(Dataset entries)
────────────────────
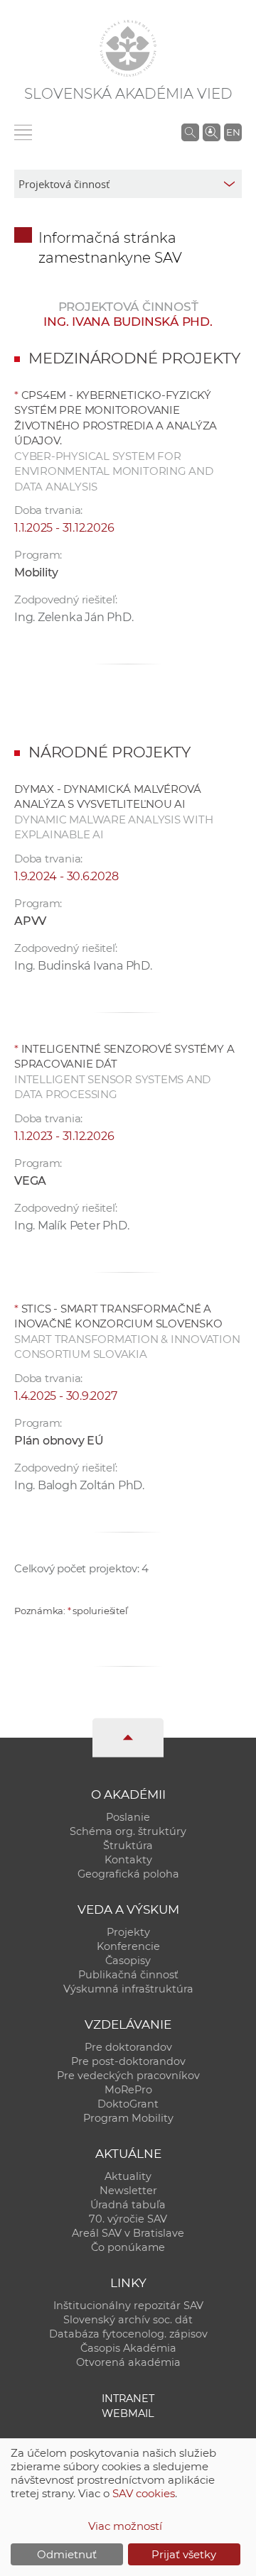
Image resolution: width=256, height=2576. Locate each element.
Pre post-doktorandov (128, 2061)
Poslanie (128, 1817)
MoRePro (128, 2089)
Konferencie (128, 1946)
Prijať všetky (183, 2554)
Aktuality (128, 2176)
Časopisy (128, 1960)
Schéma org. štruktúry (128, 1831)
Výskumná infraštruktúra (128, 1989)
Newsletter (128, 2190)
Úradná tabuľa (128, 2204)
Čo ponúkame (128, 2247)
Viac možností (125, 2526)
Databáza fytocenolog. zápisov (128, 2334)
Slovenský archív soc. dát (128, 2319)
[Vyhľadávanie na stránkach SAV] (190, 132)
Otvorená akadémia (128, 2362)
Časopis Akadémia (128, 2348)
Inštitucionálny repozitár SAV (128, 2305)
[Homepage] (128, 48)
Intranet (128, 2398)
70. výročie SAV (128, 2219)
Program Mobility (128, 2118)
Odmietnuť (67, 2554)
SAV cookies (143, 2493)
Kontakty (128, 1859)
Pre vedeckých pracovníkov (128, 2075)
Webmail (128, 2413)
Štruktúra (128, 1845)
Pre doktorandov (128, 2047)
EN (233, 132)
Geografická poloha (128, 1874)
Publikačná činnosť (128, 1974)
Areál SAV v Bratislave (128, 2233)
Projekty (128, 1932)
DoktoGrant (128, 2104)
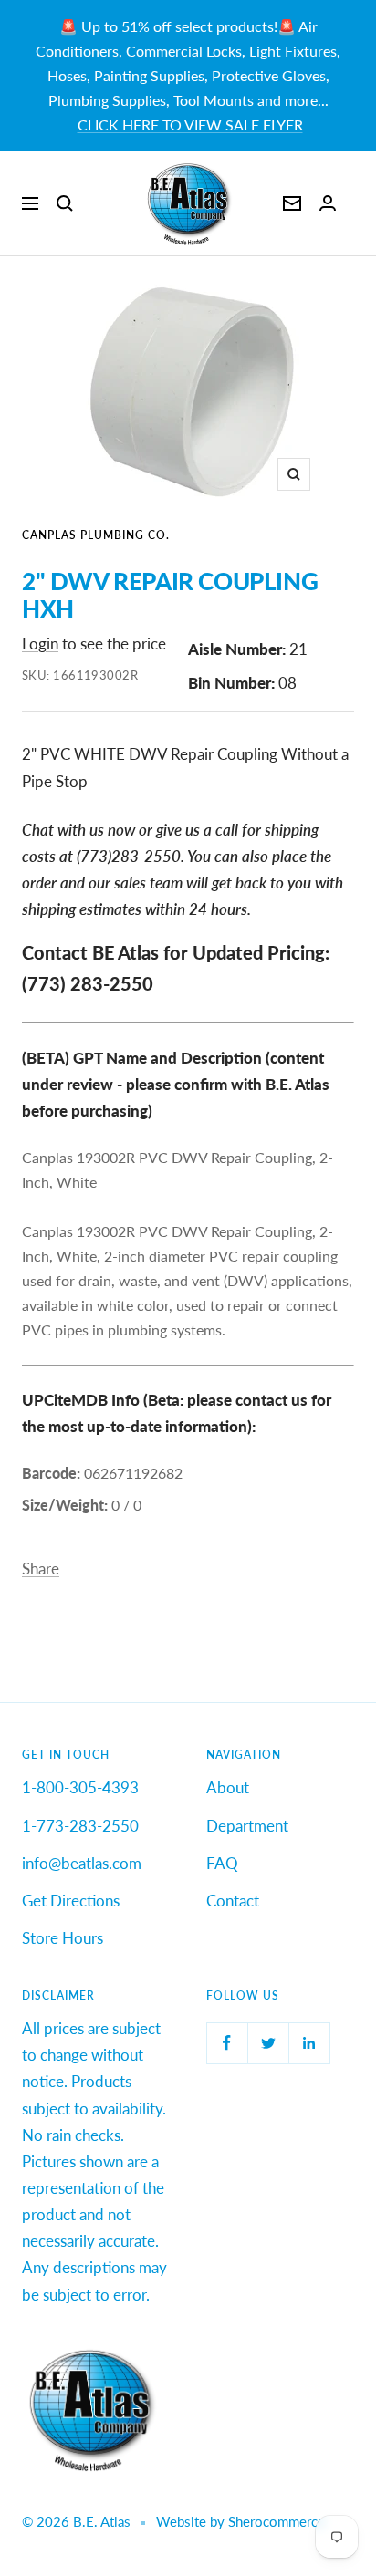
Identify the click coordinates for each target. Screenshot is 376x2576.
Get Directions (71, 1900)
────────────────────
• **EXERCISE DIRECTIONS**:
Your answer must be an exact repeat of the records above, with no pictures in it.

• **WRITTEN RESPONSE**:
Image resolution: width=256, height=2576. Locate each element.
Pre post-doktorandov (128, 2061)
Poslanie (128, 1817)
MoRePro (128, 2089)
Konferencie (128, 1946)
Prijať všetky (183, 2554)
Aktuality (128, 2176)
Časopisy (128, 1960)
Schéma org. štruktúry (128, 1831)
Výskumná infraštruktúra (128, 1989)
Newsletter (128, 2190)
Úradná tabuľa (128, 2204)
Čo ponúkame (128, 2247)
Viac možností (125, 2526)
Databáza fytocenolog. zápisov (128, 2334)
Slovenský archív soc. dát (128, 2319)
[Vyhľadávanie na stránkach SAV] (190, 132)
Otvorená akadémia (128, 2362)
Časopis Akadémia (128, 2348)
Inštitucionálny repozitár SAV (128, 2305)
[Homepage] (128, 48)
Intranet (128, 2398)
70. výročie SAV (128, 2219)
Program Mobility (128, 2118)
Odmietnuť (67, 2554)
SAV cookies (143, 2493)
Kontakty (128, 1859)
Pre vedeckých pracovníkov (128, 2075)
Webmail (128, 2413)
Štruktúra (128, 1845)
Pre doktorandov (128, 2047)
EN (233, 132)
Geografická poloha (128, 1874)
Publikačná činnosť (128, 1974)
Areál SAV v Bratislave (128, 2233)
Projekty (128, 1932)
DoktoGrant (128, 2104)
Identify the click coordinates for each target. Screenshot is 376x2576.
Get Directions (71, 1900)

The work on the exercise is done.